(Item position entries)

__________

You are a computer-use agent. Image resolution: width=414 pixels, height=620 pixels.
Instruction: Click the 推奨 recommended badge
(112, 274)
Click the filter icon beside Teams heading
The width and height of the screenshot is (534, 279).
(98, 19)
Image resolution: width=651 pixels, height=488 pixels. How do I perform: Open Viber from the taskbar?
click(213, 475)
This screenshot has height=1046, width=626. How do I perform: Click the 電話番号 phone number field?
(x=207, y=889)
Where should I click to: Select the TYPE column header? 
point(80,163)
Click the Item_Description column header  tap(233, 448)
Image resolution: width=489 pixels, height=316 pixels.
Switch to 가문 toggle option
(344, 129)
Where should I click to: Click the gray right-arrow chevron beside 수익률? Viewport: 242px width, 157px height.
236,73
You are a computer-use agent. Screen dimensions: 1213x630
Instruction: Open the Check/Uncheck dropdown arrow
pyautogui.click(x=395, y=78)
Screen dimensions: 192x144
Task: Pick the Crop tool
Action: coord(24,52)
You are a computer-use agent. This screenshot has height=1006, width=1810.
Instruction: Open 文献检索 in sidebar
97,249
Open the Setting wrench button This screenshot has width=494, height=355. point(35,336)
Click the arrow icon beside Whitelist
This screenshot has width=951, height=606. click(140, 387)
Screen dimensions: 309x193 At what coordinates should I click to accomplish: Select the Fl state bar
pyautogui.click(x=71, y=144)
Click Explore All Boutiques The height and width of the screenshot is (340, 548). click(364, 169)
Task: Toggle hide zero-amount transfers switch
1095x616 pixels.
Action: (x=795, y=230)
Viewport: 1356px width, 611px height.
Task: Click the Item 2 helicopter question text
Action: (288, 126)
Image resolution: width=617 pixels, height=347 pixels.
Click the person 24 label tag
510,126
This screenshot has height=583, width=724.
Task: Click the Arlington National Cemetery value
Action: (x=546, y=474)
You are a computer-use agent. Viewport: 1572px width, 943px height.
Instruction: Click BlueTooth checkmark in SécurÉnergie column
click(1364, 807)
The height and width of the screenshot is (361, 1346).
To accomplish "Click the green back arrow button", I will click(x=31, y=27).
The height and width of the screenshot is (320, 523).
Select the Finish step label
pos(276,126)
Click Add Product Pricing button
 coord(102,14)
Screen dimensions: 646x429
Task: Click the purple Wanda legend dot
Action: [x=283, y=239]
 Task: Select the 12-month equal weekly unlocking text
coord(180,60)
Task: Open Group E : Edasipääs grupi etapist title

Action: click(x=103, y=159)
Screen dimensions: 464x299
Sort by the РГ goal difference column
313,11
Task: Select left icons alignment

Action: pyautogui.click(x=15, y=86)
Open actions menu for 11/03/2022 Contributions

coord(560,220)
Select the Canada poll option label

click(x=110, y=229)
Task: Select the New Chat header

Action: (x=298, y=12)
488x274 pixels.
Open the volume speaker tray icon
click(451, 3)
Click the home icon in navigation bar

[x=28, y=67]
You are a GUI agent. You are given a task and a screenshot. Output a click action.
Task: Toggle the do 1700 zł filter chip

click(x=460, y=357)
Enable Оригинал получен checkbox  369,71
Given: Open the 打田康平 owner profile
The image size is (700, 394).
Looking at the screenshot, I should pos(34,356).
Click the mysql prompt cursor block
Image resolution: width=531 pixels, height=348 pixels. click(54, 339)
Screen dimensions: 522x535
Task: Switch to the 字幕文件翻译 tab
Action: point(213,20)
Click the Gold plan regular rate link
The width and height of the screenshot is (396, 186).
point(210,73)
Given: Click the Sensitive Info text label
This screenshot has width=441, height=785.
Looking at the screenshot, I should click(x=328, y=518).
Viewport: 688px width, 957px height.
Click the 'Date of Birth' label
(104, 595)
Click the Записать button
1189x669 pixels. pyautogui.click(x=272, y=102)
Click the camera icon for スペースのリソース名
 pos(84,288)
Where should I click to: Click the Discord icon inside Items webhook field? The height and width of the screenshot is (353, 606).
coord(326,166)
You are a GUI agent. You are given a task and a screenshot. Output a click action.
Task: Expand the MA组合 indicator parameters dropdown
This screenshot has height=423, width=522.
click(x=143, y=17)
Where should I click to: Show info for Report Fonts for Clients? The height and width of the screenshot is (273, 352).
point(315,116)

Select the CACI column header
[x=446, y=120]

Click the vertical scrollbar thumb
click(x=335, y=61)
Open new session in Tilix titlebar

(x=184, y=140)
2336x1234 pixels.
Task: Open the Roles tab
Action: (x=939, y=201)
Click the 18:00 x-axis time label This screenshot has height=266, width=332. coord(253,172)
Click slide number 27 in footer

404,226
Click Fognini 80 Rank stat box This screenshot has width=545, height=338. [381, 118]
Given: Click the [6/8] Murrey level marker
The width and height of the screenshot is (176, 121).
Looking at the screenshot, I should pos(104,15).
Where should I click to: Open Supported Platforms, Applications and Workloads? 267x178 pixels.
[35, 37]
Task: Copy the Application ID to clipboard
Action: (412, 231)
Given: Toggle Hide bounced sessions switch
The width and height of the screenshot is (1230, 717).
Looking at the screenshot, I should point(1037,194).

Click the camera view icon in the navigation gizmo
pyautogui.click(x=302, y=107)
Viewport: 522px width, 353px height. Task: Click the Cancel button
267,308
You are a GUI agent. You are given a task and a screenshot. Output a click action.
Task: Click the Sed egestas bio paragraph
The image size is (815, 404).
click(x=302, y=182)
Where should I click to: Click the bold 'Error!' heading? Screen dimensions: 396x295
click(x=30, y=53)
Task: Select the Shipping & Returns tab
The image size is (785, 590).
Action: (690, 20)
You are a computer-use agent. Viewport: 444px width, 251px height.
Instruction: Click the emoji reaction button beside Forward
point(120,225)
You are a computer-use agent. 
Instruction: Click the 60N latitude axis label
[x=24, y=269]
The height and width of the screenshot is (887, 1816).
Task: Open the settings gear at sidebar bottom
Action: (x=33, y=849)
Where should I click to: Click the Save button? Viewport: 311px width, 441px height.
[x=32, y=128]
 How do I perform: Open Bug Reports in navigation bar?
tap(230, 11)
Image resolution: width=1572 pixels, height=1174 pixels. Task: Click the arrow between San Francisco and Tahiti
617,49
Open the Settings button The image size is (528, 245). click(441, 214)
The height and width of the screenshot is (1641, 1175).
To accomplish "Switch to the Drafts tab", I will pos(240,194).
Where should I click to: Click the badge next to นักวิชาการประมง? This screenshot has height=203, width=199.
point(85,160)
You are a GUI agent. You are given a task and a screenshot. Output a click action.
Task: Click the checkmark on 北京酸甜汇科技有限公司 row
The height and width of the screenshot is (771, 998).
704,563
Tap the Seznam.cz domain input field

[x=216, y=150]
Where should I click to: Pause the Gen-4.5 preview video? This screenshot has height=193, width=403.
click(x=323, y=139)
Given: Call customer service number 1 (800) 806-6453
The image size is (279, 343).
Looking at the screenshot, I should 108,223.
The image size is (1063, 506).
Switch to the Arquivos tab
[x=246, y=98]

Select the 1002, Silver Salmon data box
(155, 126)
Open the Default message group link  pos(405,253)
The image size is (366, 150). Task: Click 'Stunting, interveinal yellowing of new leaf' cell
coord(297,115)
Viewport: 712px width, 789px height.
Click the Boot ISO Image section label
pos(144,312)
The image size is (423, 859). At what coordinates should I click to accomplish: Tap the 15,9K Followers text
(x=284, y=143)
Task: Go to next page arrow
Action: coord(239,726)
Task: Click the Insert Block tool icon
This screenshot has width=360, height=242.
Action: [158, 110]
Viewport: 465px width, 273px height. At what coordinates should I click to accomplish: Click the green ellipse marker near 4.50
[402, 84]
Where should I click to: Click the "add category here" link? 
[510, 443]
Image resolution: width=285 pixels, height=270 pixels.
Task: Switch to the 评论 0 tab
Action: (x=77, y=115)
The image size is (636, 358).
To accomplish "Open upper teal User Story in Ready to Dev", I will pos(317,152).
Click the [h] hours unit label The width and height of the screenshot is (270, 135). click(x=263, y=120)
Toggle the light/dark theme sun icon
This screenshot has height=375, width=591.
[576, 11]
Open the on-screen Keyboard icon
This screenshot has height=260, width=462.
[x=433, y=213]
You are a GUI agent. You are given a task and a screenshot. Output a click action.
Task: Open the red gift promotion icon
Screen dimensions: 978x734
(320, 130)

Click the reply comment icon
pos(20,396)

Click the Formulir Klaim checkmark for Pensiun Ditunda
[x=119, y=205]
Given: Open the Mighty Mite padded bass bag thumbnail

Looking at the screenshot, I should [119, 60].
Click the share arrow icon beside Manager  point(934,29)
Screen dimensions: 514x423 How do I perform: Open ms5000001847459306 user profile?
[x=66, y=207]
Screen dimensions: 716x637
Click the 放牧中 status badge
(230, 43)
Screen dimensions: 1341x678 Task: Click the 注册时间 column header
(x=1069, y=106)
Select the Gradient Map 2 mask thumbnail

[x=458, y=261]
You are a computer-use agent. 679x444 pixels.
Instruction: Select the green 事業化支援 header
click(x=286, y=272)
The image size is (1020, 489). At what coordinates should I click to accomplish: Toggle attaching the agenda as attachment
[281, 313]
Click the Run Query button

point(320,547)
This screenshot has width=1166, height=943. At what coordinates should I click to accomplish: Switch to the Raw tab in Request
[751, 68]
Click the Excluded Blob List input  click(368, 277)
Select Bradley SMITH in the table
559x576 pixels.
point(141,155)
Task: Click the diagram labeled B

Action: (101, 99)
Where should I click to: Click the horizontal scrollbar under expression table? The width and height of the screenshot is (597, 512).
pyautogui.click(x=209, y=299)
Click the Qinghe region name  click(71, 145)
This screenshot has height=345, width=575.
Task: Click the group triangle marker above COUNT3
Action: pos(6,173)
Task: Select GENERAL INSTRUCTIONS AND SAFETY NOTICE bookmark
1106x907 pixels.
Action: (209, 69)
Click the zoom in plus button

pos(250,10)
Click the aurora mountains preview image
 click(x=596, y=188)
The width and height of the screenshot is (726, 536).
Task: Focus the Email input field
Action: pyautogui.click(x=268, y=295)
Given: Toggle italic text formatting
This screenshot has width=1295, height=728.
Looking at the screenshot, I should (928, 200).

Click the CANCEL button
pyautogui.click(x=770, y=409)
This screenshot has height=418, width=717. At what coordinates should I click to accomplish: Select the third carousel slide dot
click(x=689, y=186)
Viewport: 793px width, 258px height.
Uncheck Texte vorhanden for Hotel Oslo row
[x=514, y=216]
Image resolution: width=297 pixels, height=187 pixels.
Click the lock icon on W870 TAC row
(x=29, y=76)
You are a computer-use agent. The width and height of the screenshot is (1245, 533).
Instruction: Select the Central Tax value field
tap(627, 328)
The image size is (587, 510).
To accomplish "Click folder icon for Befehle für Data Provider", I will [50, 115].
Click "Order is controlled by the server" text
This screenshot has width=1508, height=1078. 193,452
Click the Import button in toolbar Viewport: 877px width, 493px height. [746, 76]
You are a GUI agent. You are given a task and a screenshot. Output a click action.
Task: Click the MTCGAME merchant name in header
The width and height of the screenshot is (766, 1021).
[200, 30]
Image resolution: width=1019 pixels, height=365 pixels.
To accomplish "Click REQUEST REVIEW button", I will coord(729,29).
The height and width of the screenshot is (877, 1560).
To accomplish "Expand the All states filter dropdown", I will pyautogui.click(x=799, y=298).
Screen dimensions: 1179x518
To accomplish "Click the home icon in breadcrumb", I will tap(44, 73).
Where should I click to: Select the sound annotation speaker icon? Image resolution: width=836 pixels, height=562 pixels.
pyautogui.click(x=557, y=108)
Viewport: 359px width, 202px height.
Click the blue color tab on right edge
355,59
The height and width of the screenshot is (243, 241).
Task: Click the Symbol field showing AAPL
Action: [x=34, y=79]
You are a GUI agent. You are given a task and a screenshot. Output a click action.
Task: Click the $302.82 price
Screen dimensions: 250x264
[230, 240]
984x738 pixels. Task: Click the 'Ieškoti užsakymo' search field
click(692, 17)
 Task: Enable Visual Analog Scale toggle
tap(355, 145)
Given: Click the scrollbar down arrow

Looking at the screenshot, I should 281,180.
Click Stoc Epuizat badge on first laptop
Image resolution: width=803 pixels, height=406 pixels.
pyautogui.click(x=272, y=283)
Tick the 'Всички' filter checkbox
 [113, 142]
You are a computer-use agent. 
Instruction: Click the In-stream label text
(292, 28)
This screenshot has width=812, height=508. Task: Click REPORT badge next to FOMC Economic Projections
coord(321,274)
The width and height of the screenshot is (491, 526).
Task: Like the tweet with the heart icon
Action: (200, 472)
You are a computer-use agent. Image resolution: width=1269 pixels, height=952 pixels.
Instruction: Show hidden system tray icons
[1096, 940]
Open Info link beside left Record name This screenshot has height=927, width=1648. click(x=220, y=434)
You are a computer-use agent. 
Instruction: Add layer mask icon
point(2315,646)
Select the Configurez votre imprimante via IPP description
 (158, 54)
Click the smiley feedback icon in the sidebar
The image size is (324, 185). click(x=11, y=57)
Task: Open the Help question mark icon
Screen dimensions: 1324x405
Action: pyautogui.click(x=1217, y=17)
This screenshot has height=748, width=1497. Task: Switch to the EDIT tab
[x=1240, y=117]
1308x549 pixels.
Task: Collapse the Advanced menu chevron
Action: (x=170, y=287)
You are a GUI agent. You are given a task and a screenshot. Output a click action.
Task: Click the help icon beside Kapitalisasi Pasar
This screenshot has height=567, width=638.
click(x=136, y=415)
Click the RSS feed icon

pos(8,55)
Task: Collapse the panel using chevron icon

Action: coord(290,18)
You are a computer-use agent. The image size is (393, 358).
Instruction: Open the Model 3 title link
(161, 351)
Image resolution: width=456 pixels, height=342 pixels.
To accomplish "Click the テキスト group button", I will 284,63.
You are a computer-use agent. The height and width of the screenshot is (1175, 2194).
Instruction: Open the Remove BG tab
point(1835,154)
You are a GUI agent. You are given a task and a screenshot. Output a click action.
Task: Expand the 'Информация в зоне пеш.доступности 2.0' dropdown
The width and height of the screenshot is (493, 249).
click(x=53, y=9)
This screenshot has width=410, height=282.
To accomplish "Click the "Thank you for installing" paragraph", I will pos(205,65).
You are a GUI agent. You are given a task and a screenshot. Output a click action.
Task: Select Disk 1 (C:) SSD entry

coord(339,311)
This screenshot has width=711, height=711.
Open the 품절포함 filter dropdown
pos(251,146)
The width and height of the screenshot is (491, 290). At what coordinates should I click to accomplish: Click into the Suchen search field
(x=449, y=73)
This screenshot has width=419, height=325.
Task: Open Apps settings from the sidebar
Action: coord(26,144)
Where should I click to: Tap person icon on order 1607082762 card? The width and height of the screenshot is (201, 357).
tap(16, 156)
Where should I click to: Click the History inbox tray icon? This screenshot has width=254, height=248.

__________

§ **What is expected**: Rewrite the items in the stretch from the line containing "This screenshot has height=1046, width=626." through the line containing "Click Explore All", changing "column header" to "column heading" and leaving everything else unchanged.

§ **Problem solution**:
This screenshot has height=1046, width=626. How do I perform: Click the 電話番号 phone number field?
(x=207, y=889)
Where should I click to: Select the TYPE column heading? 
point(80,163)
Click the Item_Description column heading  tap(233, 448)
Image resolution: width=489 pixels, height=316 pixels.
Switch to 가문 toggle option
(344, 129)
Where should I click to: Click the gray right-arrow chevron beside 수익률? Viewport: 242px width, 157px height.
236,73
You are a computer-use agent. Screen dimensions: 1213x630
Instruction: Open the Check/Uncheck dropdown arrow
pyautogui.click(x=395, y=78)
Screen dimensions: 192x144
Task: Pick the Crop tool
Action: coord(24,52)
You are a computer-use agent. This screenshot has height=1006, width=1810.
Instruction: Open 文献检索 in sidebar
97,249
Open the Setting wrench button This screenshot has width=494, height=355. point(35,336)
Click the arrow icon beside Whitelist
This screenshot has width=951, height=606. click(140, 387)
Screen dimensions: 309x193 At what coordinates should I click to accomplish: Select the Fl state bar
pyautogui.click(x=71, y=144)
Click Explore All Boutiques The height and width of the screenshot is (340, 548). click(364, 169)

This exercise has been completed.